Successfully cached metadata documents containing ` ` subquently fail signature validation
Description
Environment
$> cat /etc/redhat-release
CentOS Linux release 7.2.1511 (Core)
$> yum info shibboleth
Loaded plugins: fastestmirror
Loading mirror speeds from cached hostfile
Installed Packages
Name : shibboleth
Arch : x86_64
Version : 2.5.6
Release : 3.1
Size : 4.9 M
Repo : installed
From repo : security_shibboleth
Summary : Open source system for attribute-based Web SSO
URL : http://shibboleth.net/
License : Apache 2.0
Description : Shibboleth is a Web Single Sign-On implementations based on OpenSAML
: that supports multiple protocols, federated identity, and the extensible
: exchange of rich attributes subject to privacy controls.
:
: This package contains the Shibboleth Service Provider runtime libraries,
: daemon, default plugins, and Apache module(s).
Activity
Rod Widdowson June 19, 2016 at 1:10 PM
I've not been able to get the saved metadata to pass signing under any circumstances I suspect it has been damaged somewhere in its life.

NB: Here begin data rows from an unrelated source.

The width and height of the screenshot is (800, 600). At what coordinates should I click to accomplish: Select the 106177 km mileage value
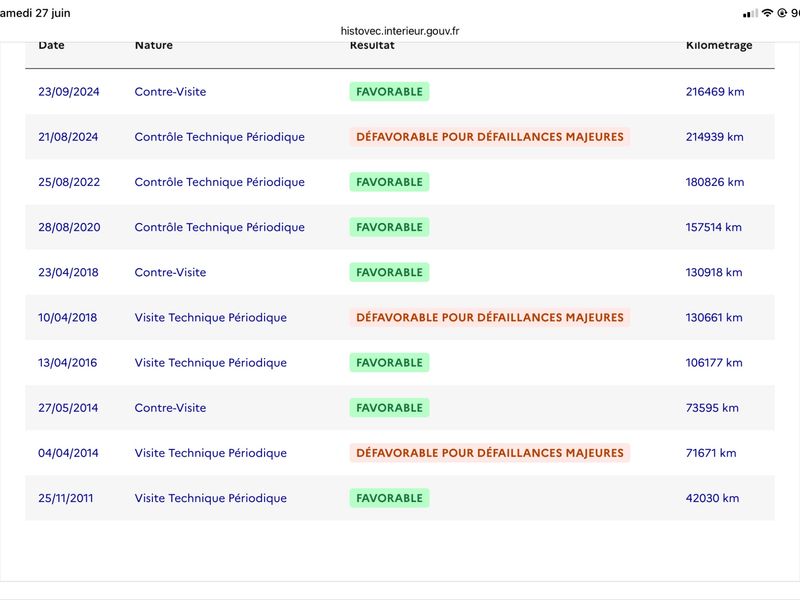[x=714, y=363]
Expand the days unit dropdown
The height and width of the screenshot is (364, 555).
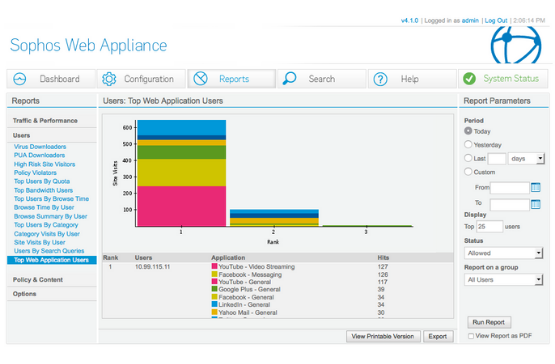tap(526, 158)
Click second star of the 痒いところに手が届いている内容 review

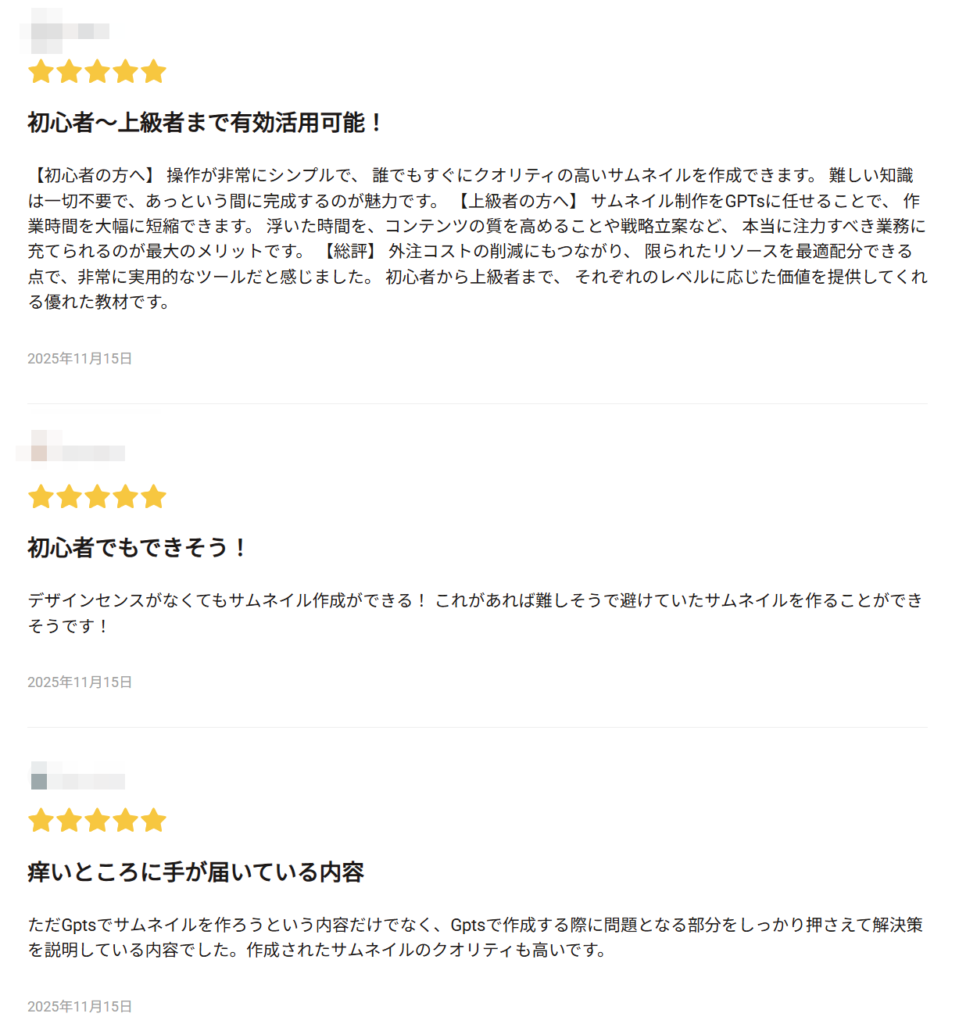[x=69, y=821]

I ma happy that the code works correctly and will fix the diagnosed issue. If I have time before the fast approaching 2.6 release date I'll try to hand craft some broken metadata and sign it and test. But for now I am resolving (but not closing) this case.
trscavo@ncsa.illinois.edu June 17, 2016 at 2:53 PMEdited
I have a copy of that file but I can't upload it since it's ~23MB, which is more than jira will allow. Do you want me to send via FileSender?
Rod Widdowson June 17, 2016 at 2:46 PM
That link has gone away. I don't suppose anyone has a test file I can poke at?
NP If not, but it would be nice to make sure that the failure is fixed.
Rod Widdowson June 16, 2016 at 4:03 PM
93e8237 fixes this
Rod Widdowson June 16, 2016 at 3:36 PM
There's evidence that this change is leaving dropping behind with
<URLInputSourceStatus xmlns="http://www.opensaml.org/xmltooling">304</URLInputSourceStatus>
in it
I think this is because we need to catch the 304 (or any other event) during the load and delete the backing file.
Discussion of this issue is available at http://marc.info/?l=shibboleth-users&m=145853734225037
Metadata documents which contain ` ` are loaded and verified by shibd without problem on initial request from upstream.
If shibd subsequently attempts to read the locally cached metadata document it cannot verify the signature and the service begins to fail.
The current theory is that unexpected normalization is occurring when shibd is writing out the cached metadata document hence the subsequent invalid signature state occuring.
We've seen this happen within the AAF and it has also happened recently with an entity that was entered via eduGAIN. This seems to impact 'free text' descriptive fields in particular with my thought being the cause is copy/paste from Word documents (or similar on Windows) for these fields.
As a work around the AAF is now filtering out all instances of ` ` from metadata documents prior to signing. This has no impact on our metadata XML and ensures shibd continues to function.